Assignment: Carry over every entry exactly as it appears in the records.

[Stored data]
+ + +

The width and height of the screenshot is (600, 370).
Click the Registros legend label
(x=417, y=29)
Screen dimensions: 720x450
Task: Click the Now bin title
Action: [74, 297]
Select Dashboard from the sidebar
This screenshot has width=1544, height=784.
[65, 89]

+ + +

Solution to the problem:
The width and height of the screenshot is (600, 370).
Click the Registros legend label
(x=417, y=29)
Screen dimensions: 720x450
Task: Click the Now bin title
Action: [74, 297]
Select Dashboard from the sidebar
This screenshot has width=1544, height=784.
[65, 89]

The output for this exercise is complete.